“Everything was beautiful and nothing hurt"
Kurt Vonnegut, Slaughterhouse-Five, 1969
In Everything was Beautiful, and Nothing Hurt, Alex Seton creates a series of glass installations that contemplate memory, forgetting, and loss with the passing of time.
Created specially for the cells of The Lock-Up, Seton presents a series of chandeliers in tribute to those made by Newcastle’s discontinued Leonora Glassworks. Each piece riffs upon chandeliers that were ubiquitous in theentranceways of clubs and RSLs of post-World War II Australia.
The title of the show refers to Kurt Vonnegut’s singular anti-war novel about the fire bombing of Dresden that dislocates linear time. The founders of the Leonora glassworks started out making aircraft bomb-sights, but flourished when they moved into art glass.
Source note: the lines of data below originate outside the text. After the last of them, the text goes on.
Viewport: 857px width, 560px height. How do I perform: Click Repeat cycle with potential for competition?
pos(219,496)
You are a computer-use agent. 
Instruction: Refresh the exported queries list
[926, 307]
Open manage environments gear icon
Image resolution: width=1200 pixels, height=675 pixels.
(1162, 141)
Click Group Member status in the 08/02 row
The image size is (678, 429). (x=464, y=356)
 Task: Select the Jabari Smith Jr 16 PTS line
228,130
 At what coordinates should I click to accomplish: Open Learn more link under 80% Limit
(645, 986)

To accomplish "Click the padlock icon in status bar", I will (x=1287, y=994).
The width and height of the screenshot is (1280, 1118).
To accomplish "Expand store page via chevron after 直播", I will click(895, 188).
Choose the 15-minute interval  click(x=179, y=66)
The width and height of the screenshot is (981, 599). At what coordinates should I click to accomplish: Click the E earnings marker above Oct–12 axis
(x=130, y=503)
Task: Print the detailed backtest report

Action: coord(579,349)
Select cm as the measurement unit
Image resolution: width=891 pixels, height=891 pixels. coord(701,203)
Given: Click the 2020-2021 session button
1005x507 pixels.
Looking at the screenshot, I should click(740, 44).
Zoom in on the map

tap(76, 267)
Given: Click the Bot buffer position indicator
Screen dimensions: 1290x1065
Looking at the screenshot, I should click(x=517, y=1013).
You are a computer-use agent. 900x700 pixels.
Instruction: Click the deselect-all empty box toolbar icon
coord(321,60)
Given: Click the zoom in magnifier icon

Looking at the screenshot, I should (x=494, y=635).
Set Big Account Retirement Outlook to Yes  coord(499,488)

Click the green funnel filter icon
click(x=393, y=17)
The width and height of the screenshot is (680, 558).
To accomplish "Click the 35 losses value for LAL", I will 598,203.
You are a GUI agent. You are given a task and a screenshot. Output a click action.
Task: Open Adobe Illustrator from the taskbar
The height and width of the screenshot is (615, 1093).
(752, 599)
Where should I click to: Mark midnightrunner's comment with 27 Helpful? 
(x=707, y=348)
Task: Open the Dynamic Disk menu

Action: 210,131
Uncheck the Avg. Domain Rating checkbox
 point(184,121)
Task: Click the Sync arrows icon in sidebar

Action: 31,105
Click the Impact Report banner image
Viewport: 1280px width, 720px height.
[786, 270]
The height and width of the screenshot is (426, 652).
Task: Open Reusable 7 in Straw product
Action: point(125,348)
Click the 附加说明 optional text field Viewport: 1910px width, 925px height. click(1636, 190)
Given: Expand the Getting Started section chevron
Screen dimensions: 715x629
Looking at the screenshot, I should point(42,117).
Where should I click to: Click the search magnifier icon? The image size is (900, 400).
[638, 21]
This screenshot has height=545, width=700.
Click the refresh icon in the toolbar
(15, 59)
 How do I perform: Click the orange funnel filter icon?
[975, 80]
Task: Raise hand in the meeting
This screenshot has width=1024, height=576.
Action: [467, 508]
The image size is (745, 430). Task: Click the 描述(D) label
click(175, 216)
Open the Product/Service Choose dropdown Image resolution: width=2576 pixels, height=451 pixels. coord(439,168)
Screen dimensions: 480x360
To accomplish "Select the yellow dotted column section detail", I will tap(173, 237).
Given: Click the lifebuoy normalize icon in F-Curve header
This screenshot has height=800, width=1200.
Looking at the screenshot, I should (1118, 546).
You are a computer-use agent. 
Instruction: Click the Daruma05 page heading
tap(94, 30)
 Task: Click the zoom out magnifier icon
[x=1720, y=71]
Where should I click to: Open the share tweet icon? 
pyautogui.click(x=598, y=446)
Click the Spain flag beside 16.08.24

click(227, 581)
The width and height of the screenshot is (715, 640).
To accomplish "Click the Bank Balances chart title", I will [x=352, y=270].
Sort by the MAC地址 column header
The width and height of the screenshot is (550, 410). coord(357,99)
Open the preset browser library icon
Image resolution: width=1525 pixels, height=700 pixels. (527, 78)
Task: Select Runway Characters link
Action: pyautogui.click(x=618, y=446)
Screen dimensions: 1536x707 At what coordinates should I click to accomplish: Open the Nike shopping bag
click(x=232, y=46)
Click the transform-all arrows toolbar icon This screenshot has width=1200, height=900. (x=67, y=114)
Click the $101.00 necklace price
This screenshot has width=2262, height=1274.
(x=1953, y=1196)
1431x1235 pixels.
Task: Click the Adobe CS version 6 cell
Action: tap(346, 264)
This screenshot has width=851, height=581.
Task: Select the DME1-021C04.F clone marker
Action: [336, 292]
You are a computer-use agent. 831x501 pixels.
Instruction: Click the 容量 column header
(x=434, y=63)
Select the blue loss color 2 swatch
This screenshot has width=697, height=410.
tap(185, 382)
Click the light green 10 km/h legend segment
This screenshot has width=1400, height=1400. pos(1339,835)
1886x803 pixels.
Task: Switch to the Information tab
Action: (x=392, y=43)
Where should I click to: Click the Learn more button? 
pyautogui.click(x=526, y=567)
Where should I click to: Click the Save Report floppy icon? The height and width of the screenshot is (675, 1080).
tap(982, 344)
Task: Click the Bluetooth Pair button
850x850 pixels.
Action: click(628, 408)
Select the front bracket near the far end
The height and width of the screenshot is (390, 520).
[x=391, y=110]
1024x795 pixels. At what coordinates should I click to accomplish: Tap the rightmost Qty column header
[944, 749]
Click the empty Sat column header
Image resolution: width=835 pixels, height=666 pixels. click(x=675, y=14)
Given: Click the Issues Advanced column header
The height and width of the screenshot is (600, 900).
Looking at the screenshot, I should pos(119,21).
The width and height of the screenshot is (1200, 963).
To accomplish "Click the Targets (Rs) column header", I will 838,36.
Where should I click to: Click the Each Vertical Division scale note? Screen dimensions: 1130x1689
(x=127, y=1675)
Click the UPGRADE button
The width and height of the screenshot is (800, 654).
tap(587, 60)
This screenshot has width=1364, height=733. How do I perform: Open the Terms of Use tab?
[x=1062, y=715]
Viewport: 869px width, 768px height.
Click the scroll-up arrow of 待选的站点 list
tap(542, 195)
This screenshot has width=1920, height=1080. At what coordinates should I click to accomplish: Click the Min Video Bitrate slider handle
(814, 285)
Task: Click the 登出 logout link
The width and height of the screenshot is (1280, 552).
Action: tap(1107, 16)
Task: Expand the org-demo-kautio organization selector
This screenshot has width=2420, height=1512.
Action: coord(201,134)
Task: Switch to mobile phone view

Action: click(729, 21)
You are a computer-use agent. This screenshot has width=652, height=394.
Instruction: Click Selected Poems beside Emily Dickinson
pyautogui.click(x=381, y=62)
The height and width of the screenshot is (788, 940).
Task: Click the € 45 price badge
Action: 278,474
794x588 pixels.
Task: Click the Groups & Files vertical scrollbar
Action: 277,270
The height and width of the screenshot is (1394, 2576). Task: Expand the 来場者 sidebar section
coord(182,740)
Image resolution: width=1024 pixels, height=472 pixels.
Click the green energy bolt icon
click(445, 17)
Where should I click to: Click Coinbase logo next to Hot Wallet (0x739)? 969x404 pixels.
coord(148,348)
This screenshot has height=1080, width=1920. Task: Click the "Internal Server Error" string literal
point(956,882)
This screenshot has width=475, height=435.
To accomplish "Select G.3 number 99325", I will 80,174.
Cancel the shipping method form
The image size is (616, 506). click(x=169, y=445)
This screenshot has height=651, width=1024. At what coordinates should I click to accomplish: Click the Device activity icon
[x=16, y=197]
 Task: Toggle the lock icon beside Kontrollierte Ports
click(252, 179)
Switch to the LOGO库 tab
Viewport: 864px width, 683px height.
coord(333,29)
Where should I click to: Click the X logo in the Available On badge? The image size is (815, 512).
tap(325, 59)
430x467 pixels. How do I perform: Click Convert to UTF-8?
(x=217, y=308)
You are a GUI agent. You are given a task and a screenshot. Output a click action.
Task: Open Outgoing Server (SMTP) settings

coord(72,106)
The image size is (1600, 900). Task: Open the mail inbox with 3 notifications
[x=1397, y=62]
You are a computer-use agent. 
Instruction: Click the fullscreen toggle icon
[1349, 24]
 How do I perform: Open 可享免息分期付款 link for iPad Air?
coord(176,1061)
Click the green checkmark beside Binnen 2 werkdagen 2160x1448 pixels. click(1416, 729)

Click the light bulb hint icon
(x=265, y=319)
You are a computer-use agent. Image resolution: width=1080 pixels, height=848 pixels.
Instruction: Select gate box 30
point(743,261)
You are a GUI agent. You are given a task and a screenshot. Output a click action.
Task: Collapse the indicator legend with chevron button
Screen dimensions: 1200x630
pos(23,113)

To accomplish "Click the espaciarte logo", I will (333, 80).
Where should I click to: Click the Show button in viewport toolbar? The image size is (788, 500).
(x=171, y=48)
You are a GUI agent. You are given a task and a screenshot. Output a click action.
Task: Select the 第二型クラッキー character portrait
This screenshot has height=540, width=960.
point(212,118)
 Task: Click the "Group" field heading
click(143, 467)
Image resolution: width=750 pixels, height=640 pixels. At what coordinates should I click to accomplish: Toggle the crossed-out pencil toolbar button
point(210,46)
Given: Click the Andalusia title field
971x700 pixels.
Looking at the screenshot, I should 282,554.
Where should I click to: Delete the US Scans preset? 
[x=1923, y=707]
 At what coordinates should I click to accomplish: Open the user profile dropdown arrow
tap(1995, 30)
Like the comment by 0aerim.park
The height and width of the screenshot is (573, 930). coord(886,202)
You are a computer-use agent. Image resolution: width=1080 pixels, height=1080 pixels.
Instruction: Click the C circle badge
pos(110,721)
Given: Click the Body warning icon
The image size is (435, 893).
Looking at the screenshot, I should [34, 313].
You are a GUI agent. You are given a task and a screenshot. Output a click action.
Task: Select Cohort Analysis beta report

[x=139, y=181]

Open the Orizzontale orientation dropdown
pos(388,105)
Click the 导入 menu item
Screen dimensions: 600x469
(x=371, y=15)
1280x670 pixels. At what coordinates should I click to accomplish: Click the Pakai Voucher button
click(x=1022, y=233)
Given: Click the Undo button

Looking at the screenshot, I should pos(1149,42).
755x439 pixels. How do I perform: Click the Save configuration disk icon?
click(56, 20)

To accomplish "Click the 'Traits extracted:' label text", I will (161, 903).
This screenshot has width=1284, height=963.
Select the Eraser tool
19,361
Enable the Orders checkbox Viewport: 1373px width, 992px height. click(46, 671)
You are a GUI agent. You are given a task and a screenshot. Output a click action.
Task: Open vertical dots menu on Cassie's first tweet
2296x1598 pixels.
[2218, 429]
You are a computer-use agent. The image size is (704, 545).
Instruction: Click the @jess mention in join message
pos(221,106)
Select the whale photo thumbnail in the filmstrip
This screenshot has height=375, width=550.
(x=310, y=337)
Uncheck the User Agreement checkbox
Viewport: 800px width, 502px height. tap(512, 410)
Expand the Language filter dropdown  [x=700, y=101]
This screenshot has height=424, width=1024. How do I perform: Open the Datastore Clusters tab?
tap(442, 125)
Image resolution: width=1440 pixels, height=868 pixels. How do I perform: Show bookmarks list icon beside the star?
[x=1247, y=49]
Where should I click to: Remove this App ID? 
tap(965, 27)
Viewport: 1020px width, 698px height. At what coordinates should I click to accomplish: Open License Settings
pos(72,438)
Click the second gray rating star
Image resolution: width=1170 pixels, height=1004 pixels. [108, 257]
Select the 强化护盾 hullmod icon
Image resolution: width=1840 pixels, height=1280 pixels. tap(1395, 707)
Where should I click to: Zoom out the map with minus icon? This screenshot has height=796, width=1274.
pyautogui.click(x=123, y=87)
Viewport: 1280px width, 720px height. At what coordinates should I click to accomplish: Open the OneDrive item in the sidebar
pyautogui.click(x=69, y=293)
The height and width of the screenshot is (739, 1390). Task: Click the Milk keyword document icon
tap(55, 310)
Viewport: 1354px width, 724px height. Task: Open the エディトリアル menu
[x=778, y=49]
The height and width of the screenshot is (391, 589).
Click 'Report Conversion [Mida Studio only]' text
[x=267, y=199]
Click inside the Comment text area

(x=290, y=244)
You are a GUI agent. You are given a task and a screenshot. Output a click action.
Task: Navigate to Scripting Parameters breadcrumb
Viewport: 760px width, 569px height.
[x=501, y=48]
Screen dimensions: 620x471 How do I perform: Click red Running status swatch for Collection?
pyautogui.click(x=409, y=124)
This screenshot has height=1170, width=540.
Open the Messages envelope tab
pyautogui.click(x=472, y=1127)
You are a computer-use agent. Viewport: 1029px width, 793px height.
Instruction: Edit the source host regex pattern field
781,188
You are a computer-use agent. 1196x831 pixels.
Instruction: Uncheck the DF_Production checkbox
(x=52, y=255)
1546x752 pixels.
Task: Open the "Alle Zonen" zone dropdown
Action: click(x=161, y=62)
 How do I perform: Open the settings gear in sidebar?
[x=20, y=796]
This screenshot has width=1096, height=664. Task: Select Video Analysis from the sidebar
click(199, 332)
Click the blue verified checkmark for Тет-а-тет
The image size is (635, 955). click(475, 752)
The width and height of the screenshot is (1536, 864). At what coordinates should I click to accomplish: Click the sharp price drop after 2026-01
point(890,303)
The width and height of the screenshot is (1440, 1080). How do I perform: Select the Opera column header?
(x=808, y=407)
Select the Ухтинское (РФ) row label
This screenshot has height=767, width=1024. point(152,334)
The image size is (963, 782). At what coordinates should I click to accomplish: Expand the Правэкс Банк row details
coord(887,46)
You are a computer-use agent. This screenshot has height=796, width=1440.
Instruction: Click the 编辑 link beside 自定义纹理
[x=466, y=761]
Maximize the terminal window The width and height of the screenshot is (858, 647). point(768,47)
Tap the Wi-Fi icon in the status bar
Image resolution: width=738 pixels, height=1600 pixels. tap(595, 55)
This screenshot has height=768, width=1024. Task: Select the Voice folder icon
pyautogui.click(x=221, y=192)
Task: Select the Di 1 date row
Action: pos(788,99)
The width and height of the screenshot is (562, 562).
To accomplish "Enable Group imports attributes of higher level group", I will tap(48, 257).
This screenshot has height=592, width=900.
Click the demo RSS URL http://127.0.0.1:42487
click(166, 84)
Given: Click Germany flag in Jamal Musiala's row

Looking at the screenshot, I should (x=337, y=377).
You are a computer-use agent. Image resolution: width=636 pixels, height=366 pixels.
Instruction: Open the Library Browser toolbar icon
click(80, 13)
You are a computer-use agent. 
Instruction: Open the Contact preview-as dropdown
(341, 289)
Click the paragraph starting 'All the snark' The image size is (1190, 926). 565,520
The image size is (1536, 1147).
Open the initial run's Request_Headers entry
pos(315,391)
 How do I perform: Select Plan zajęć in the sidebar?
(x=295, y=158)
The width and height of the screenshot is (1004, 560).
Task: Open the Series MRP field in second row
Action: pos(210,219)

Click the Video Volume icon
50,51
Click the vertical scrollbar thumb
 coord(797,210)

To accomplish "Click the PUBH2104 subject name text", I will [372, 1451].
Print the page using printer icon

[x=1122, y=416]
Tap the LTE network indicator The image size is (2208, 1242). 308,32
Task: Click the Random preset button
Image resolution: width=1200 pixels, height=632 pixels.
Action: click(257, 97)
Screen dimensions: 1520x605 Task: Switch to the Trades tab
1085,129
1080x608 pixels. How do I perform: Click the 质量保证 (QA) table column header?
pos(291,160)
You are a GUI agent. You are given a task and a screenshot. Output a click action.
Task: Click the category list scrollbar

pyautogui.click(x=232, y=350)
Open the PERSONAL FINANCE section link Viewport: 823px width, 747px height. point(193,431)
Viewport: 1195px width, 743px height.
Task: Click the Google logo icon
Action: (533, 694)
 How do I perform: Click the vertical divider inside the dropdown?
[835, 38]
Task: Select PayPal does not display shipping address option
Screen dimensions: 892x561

Glass exists in its own special state of matter. It is a solid produced by cooling molten material that still holds its liquid memory. Seton contrasts the layered geological time evident in his favoured material of marble with this captive moment in glass.
This exhibition also reflects what writer Mark Twain observed about Australian history, “it does not read like history, but like the most beautiful lies”. There is a tragedy to a country that struggles with the more violent aspects of its history when they are annealed into every moment, both light and dark.